25 septembre 2015

Gérard Marais quartet - Inner Village







Gérard Marais : guitare
Jérémy Ternoy : piano
Henri Texier : contrebasse
Christophe Marguet : batterie



Gérard Marais est un musicien rare. Cela faisait un moment qu'il n'apparaissait plus sur nos radars.  Il nous revient avec un disque tranquille et régi par le feeling, enregistré en quartet avec son compère Henri Texier, qui tenait la contrebasse sur plusieurs albums antérieur du guitariste, Christophe Marguet et Jérémy Ternoy. On ne refera pas l'histoire des liens que tissent ces différents musiciens, leur musique est suffisamment parlante.

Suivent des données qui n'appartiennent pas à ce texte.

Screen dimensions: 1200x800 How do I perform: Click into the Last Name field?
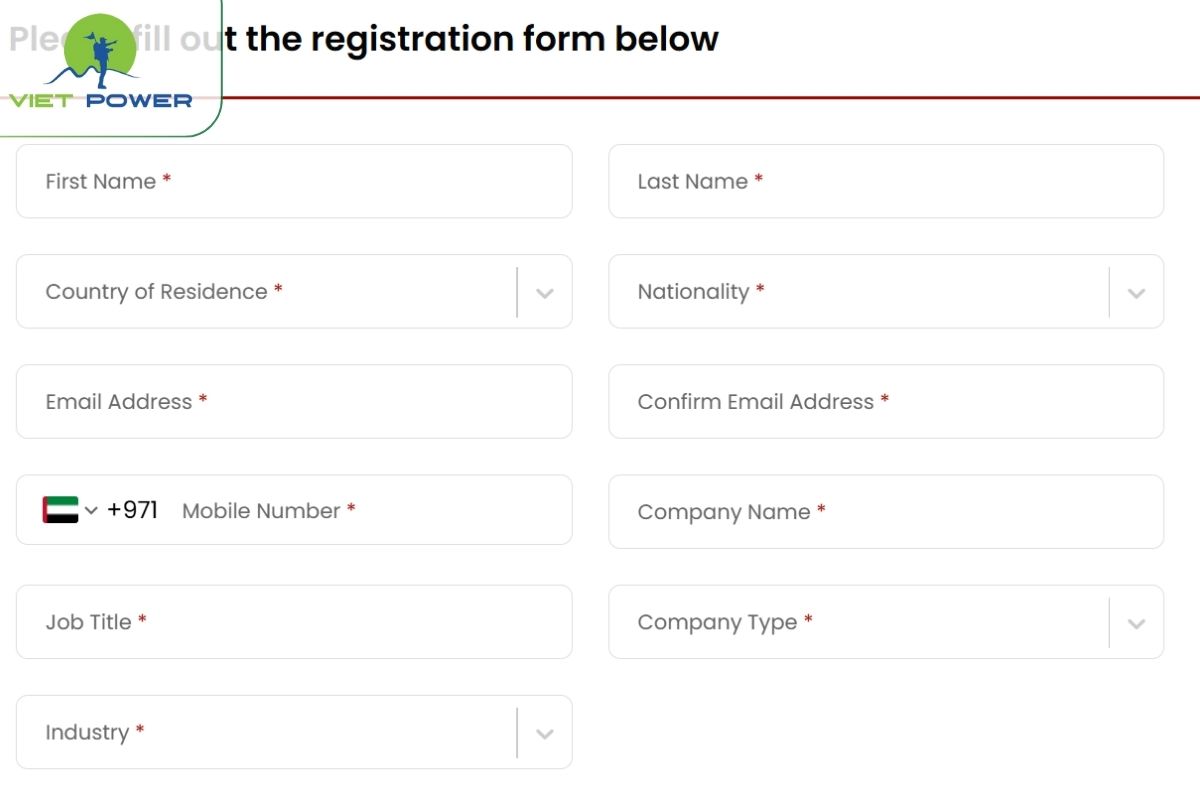click(886, 181)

Inner Village est une apparition. Gérard Marais y propose neuf pièces composées et interprétées avec goût. La musique s'écoule sereinement, malgré une introduction sur les chapeaux de roues où le tandem Texier /Marguet impose une rythmique puissante qui semblera familière à beaucoup. Très rapidement, avec l'arrivée du beau thème de ce morceau, une mélodie faussement simple qui rend justice aux talents de compositeur du guitariste, la souplesse s'installe, pour ne plus s'effacer. Les quatre musiciens jouent tout au long de l'album avec retenue, et l'expression collective est plus régie par la souplesse que par la tension. Jérémy Ternoy fournit un accompagnement moelleux et prend de beaux solos durant lesquels il construit de longues phrases sinueuses et élégantes. Il partage avec Gérard Marais cette approche patiente de l'expression soliste qui rend les interventions parfois discrètes, à l'inverse de solistes qui attirent l'attention par un large déploiement de moyens et d'énergie. Ici, les deux instruments entretiennent une relation équilibrée, l'un soutenant l'autre par des successions d'accords délicats qui facilitent le développement horizontal des solos, ce qui en accentue la dimension mélodique. La contrebasse d'Henri Texier apporte un support solide et chantant, ses lignes caractéristiques favorisant la limpidité du son d'ensemble tout en apportant comme de coutume profondeur et robustesse. Aérée autant qu’inventive, la batterie de Christophe Marguet offre une pulsation qui épouse les intentions collectives, les oriente à l’occasion, et confère au son d’ensemble une légèreté qui sied à l’esprit du guitariste.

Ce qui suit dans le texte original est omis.